**REQUIRED ACTION:** Pictures are to be omitted. Output only the lines from the one containing "You are a GUI" through the end of the data, word for word.

(Beginning of RECORDS TO PROCESS)

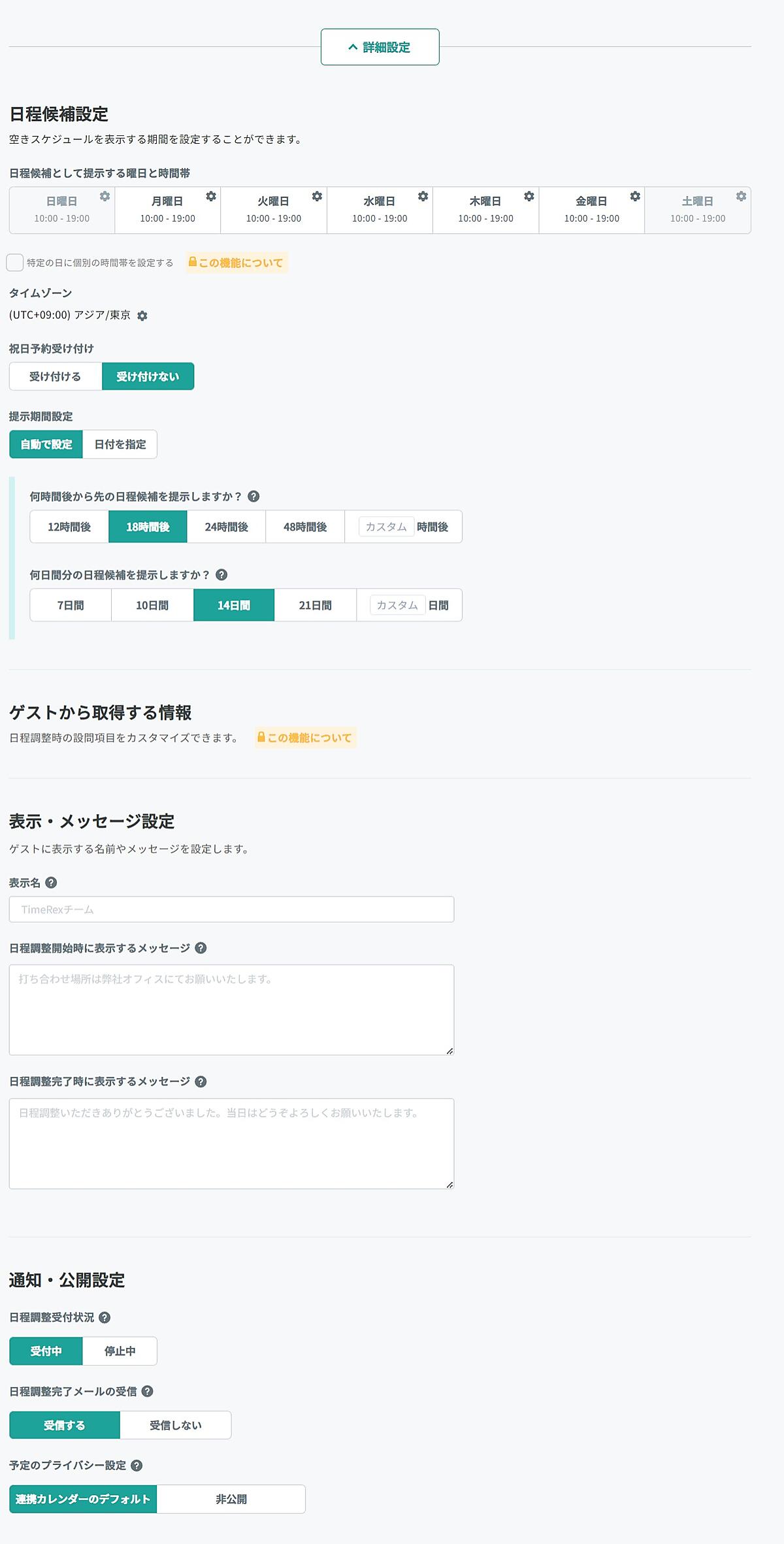Image resolution: width=784 pixels, height=1544 pixels.
Task: Choose 受信しない for completion emails
Action: pos(175,1425)
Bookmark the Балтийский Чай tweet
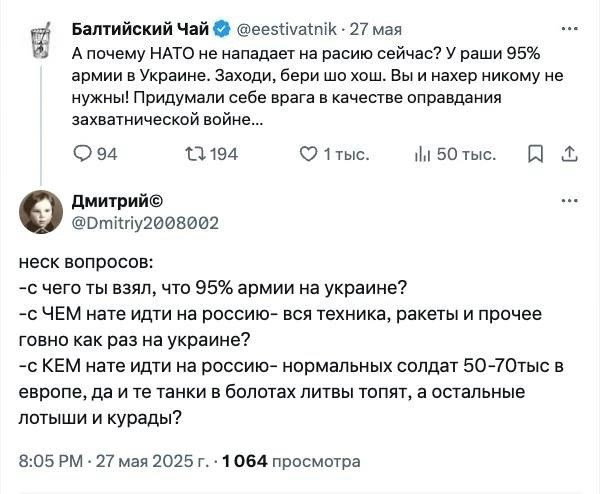The height and width of the screenshot is (494, 603). (x=535, y=154)
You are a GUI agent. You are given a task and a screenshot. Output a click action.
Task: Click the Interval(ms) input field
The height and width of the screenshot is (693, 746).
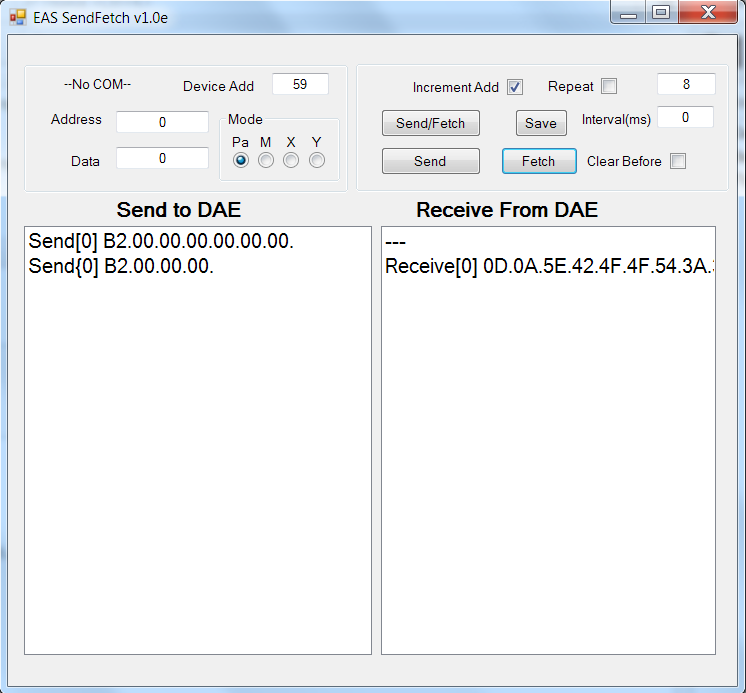[685, 118]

(End of RECORDS TO PROCESS)

**EXERCISE RESPONSE:**
You are a GUI agent. You are given a task and a screenshot. Output a click action.
Task: Click the Interval(ms) input field
The height and width of the screenshot is (693, 746).
[685, 118]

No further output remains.